═══ AVAILABLE DATA
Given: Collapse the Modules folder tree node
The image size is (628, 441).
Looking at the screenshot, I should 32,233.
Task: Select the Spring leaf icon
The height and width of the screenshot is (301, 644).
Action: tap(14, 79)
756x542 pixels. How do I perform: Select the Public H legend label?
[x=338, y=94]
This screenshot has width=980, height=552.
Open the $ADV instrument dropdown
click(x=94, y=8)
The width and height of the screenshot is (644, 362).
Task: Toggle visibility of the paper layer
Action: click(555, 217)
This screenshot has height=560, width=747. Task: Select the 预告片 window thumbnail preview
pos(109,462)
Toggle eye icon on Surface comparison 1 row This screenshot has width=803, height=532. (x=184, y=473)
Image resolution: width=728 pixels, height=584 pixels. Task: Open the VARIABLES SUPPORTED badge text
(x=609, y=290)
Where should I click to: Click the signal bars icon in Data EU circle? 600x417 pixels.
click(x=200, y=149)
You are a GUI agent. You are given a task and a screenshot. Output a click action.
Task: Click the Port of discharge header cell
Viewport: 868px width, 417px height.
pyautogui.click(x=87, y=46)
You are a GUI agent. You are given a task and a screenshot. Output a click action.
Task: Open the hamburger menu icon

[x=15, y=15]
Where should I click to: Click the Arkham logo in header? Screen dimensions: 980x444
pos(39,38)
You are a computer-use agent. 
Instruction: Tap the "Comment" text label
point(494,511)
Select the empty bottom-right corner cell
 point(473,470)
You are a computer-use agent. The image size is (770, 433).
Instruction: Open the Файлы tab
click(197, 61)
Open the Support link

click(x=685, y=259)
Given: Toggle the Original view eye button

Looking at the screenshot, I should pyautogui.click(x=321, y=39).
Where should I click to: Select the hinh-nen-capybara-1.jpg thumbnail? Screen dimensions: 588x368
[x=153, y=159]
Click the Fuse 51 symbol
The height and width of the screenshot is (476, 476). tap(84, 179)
══════
▸ **TRY IT**
Include the first line of the listing, the line with "This screenshot has width=980, height=552.", and every line between them, each repeated exactly, and output only those.

▸ **SOLUTION TO THIS EXERCISE**
Given: Collapse the Modules folder tree node
The image size is (628, 441).
Looking at the screenshot, I should 32,233.
Task: Select the Spring leaf icon
The height and width of the screenshot is (301, 644).
Action: tap(14, 79)
756x542 pixels. How do I perform: Select the Public H legend label?
[x=338, y=94]
This screenshot has width=980, height=552.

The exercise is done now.